The problem. Each line below should be written out exactly, with none skipped.

───── Exercise data

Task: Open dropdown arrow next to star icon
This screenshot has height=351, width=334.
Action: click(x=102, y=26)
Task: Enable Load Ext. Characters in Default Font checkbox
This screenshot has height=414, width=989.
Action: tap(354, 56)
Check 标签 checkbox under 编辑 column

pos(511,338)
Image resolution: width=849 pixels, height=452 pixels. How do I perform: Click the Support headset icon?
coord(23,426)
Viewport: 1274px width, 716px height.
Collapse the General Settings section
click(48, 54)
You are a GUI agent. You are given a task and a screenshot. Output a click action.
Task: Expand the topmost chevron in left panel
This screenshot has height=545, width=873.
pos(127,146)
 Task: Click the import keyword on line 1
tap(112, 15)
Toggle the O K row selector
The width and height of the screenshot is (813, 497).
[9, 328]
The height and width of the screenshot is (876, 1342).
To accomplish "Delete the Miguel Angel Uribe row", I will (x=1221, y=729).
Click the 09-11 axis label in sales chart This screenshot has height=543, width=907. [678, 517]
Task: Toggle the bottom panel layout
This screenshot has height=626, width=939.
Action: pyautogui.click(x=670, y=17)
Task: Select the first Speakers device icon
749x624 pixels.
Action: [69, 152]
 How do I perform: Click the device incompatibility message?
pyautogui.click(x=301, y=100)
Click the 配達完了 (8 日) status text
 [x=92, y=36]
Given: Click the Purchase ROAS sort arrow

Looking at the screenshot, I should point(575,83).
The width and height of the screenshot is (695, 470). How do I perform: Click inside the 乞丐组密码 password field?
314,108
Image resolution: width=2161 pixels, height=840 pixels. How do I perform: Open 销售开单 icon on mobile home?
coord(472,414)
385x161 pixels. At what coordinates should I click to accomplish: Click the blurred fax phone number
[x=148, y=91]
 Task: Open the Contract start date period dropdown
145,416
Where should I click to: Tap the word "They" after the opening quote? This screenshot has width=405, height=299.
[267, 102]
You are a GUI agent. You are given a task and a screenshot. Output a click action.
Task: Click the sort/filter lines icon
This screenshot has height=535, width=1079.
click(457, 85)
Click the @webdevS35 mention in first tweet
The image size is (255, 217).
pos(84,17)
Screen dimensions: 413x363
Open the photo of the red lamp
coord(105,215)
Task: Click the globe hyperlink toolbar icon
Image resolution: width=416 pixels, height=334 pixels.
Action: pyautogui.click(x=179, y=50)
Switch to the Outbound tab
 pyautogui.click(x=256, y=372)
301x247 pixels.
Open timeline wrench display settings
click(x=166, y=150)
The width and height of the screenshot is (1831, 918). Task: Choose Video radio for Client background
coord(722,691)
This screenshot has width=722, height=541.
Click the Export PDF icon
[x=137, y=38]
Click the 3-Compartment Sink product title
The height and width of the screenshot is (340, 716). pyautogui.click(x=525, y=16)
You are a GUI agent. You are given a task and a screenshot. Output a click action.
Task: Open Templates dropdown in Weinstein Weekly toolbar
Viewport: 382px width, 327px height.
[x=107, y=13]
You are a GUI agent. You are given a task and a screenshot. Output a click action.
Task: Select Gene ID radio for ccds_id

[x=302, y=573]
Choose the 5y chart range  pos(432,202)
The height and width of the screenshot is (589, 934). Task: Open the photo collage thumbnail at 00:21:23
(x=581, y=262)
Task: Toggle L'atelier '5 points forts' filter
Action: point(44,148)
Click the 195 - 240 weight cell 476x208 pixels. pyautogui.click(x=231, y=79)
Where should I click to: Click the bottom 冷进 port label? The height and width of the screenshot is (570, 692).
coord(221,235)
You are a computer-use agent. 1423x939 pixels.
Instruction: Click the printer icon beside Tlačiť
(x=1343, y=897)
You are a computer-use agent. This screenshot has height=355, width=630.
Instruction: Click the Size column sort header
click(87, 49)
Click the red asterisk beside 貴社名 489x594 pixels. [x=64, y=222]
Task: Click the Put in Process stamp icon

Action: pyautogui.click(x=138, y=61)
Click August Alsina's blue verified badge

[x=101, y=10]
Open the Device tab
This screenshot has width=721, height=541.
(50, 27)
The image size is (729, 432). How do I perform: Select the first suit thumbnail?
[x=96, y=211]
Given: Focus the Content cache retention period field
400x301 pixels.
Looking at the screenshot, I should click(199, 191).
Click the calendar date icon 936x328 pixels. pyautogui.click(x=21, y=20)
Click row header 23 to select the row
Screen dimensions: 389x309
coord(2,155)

──────────

Answer for the task.
Task: Open dropdown arrow next to star icon
This screenshot has height=351, width=334.
Action: click(x=102, y=26)
Task: Enable Load Ext. Characters in Default Font checkbox
This screenshot has height=414, width=989.
Action: tap(354, 56)
Check 标签 checkbox under 编辑 column

pos(511,338)
Image resolution: width=849 pixels, height=452 pixels. How do I perform: Click the Support headset icon?
coord(23,426)
Viewport: 1274px width, 716px height.
Collapse the General Settings section
click(48, 54)
You are a GUI agent. You are given a task and a screenshot. Output a click action.
Task: Expand the topmost chevron in left panel
This screenshot has height=545, width=873.
pos(127,146)
 Task: Click the import keyword on line 1
tap(112, 15)
Toggle the O K row selector
The width and height of the screenshot is (813, 497).
[9, 328]
The height and width of the screenshot is (876, 1342).
To accomplish "Delete the Miguel Angel Uribe row", I will (x=1221, y=729).
Click the 09-11 axis label in sales chart This screenshot has height=543, width=907. [678, 517]
Task: Toggle the bottom panel layout
This screenshot has height=626, width=939.
Action: pyautogui.click(x=670, y=17)
Task: Select the first Speakers device icon
749x624 pixels.
Action: [69, 152]
 How do I perform: Click the device incompatibility message?
pyautogui.click(x=301, y=100)
Click the 配達完了 (8 日) status text
 [x=92, y=36]
Given: Click the Purchase ROAS sort arrow

Looking at the screenshot, I should point(575,83).
The width and height of the screenshot is (695, 470). How do I perform: Click inside the 乞丐组密码 password field?
314,108
Image resolution: width=2161 pixels, height=840 pixels. How do I perform: Open 销售开单 icon on mobile home?
coord(472,414)
385x161 pixels. At what coordinates should I click to accomplish: Click the blurred fax phone number
[x=148, y=91]
 Task: Open the Contract start date period dropdown
145,416
Where should I click to: Tap the word "They" after the opening quote? This screenshot has width=405, height=299.
[267, 102]
You are a GUI agent. You are given a task and a screenshot. Output a click action.
Task: Click the sort/filter lines icon
This screenshot has height=535, width=1079.
click(457, 85)
Click the @webdevS35 mention in first tweet
The image size is (255, 217).
pos(84,17)
Screen dimensions: 413x363
Open the photo of the red lamp
coord(105,215)
Task: Click the globe hyperlink toolbar icon
Image resolution: width=416 pixels, height=334 pixels.
Action: pyautogui.click(x=179, y=50)
Switch to the Outbound tab
 pyautogui.click(x=256, y=372)
301x247 pixels.
Open timeline wrench display settings
click(x=166, y=150)
The width and height of the screenshot is (1831, 918). Task: Choose Video radio for Client background
coord(722,691)
This screenshot has width=722, height=541.
Click the Export PDF icon
[x=137, y=38]
Click the 3-Compartment Sink product title
The height and width of the screenshot is (340, 716). pyautogui.click(x=525, y=16)
You are a GUI agent. You are given a task and a screenshot. Output a click action.
Task: Open Templates dropdown in Weinstein Weekly toolbar
Viewport: 382px width, 327px height.
[x=107, y=13]
You are a GUI agent. You are given a task and a screenshot. Output a click action.
Task: Select Gene ID radio for ccds_id

[x=302, y=573]
Choose the 5y chart range  pos(432,202)
The height and width of the screenshot is (589, 934). Task: Open the photo collage thumbnail at 00:21:23
(x=581, y=262)
Task: Toggle L'atelier '5 points forts' filter
Action: point(44,148)
Click the 195 - 240 weight cell 476x208 pixels. pyautogui.click(x=231, y=79)
Where should I click to: Click the bottom 冷进 port label? The height and width of the screenshot is (570, 692).
coord(221,235)
You are a computer-use agent. 1423x939 pixels.
Instruction: Click the printer icon beside Tlačiť
(x=1343, y=897)
You are a computer-use agent. This screenshot has height=355, width=630.
Instruction: Click the Size column sort header
click(87, 49)
Click the red asterisk beside 貴社名 489x594 pixels. [x=64, y=222]
Task: Click the Put in Process stamp icon

Action: pyautogui.click(x=138, y=61)
Click August Alsina's blue verified badge

[x=101, y=10]
Open the Device tab
This screenshot has width=721, height=541.
(50, 27)
The image size is (729, 432). How do I perform: Select the first suit thumbnail?
[x=96, y=211]
Given: Focus the Content cache retention period field
400x301 pixels.
Looking at the screenshot, I should click(199, 191).
Click the calendar date icon 936x328 pixels. pyautogui.click(x=21, y=20)
Click row header 23 to select the row
Screen dimensions: 389x309
coord(2,155)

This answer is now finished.